Despite laying focus on product differentiation via localization, still it is largely homogenous in terms of product and ambience.
It incurs higher costs per head than its rivals “(Griffiths, & Wall, 2005: 613)
“Starbucks has a reputation for introducing new product and laying focus on creativity. However, they remain vulnerable to the possibility that their innovation may falter over time.
The organization has a strong presence in the United States of America and Canada with more than three quarters of their cafes located in these two countries. It is often argued that they need to look for other countries, in order to spread business risk and increase their popularity.
The organization is dependent on a main competitive advantage of the retail trade of coffee. But this could make them slow to diversify into other sectors when the need arise. ” ( Williams & Curtis, 2006: 223)
“It is a fact that no organization is immune to threats. These could be internal, such as falling productivity or they could be external, such as lower priced international competition.” (Williams & Curtis, 2007: 221)
“It has suffered a decrease in demand in city centre Starbuck locations via terrorism.
The price may further increase if either ‘sin taxes’ are levied or coffee producer cartel is reinstated.
Although it has its cafes in many countries but still it is usually association with US and global capitalism which makes it a target for protests and damages brand image.
Along with the above factor, it is also associated with unhealthy lifestyles and obesity.
The new ready-to-drink (RTD) coffee substitutes for home use.” (Griffiths & Wall, 2005: 613)
“A threat is that it cannot be afforded by most of the people of the world. And other consumers could switch to something else instead of paying $3.50 or so for cappuccinos and lattes of Starbucks.
The company also has begun addressing threat with the introduction of gourmet tea products and other healthier options. (Boone & Kurtz, 2009: 285)
All organizations have some opportunities that they can gain from and can boost profits from it. These could range from diversification to sale of operations. Identifying hidden opportunities is the main task of the business game. (Williams & Curtis, 2007: 221)
“The living standard of most of the countries is increasing mainly because of international trade. This higher incomes are increasing demand for Starbucks products given that they have a high income elasticity of demand (‘luxury’ category)
The new coffee bar locations available in city centres as Coffee Republic sell unwanted outlets.
The production of coffee is increasing mainly because of using high technology products this has an advantage as it reduces the price of the coffee.
The gain in ‘public esteem’ via Fair Trade coffee sales, annual Social Responsibilities reports, etc. strengthens brand image. “(Griffiths & Wall, 2005: 613)
“New products and services that can be retailed in their cafes, such as Fair Trade products.
The company has the opportunity to expand its global operations.
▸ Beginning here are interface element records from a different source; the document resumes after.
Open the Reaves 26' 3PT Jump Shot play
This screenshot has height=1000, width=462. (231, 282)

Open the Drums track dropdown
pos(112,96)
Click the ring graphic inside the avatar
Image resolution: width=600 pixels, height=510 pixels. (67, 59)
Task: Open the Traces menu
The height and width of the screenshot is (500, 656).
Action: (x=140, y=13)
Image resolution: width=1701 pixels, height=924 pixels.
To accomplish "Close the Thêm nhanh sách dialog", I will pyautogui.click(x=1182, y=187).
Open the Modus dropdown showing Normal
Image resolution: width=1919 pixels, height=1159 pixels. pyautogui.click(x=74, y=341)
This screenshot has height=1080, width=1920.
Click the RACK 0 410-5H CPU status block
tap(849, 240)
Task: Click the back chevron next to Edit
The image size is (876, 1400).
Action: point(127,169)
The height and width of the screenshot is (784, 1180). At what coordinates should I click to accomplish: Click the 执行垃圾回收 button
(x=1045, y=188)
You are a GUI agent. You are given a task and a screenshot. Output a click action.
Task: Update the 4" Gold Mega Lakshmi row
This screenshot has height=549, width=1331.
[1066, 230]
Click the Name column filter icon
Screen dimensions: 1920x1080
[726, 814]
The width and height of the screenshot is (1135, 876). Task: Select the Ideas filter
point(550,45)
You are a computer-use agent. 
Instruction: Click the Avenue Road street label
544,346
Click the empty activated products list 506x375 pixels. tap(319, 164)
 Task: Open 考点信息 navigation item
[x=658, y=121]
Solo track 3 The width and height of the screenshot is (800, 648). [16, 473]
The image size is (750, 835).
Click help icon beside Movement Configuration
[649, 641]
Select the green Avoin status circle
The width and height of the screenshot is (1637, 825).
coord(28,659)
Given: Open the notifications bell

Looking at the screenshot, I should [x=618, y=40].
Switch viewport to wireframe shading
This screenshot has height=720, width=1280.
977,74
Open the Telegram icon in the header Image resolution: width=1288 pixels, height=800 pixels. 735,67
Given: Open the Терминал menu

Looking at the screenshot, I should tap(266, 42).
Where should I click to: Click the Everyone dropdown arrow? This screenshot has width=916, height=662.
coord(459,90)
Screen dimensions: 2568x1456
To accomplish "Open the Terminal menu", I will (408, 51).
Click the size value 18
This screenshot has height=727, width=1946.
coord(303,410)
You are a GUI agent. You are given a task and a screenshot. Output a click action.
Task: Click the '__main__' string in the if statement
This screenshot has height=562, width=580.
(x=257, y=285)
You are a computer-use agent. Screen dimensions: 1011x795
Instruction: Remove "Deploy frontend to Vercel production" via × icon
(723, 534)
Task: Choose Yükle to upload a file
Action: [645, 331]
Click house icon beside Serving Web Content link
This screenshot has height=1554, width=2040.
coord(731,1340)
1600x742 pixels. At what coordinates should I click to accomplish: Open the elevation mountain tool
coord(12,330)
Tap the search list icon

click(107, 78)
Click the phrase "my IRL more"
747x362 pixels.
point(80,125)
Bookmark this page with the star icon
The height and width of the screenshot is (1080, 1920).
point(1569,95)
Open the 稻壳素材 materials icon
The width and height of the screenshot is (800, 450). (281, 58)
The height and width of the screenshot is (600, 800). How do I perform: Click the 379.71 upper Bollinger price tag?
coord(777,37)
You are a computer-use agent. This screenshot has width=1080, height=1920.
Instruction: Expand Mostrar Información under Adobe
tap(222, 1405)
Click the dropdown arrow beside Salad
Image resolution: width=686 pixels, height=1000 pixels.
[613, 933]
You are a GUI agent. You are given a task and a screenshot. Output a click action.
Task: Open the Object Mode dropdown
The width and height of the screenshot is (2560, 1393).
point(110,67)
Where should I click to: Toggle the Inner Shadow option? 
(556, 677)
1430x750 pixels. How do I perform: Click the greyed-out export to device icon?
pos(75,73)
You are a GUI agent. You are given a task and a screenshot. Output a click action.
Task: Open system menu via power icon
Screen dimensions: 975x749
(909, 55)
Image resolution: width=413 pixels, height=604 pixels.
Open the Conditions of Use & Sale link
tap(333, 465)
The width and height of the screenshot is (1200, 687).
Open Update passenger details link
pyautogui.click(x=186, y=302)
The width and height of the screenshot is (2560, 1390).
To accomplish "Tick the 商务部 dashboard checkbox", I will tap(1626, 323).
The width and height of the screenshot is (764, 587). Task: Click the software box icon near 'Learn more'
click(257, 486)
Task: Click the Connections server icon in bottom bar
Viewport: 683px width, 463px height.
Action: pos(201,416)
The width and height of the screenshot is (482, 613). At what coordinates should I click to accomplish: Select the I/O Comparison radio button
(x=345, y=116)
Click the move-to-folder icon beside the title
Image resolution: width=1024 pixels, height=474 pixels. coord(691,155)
New markets for coffee such as India and the Pacific Rim nations are beginning to emerge and can be very fruitful for it.
Co-branding with other manufacturers of food and drink, and brand franchising to manufacturers of other goods and services both have potential to understand the local market better and increases it market share.”( Williams & Curtis, 2006: 223)
“Starbucks saw an opportunity in the growth of the Internet and the interest in online shopping. Its website sells coffee and related accessories. ” (Boone & Kurtz, 2009)
As it is seen that SWOT analysis gathers and collaborate the information of Starbucks for different sources and then generates a complete picture of the scenario. For this we analyse that Starbuck has a very big market share but it is mainly in it home land. This can be planned to increase its influence and other countries especially in new lands such as India. It must also try to add more products under its basket and this can be eased by the service of internet.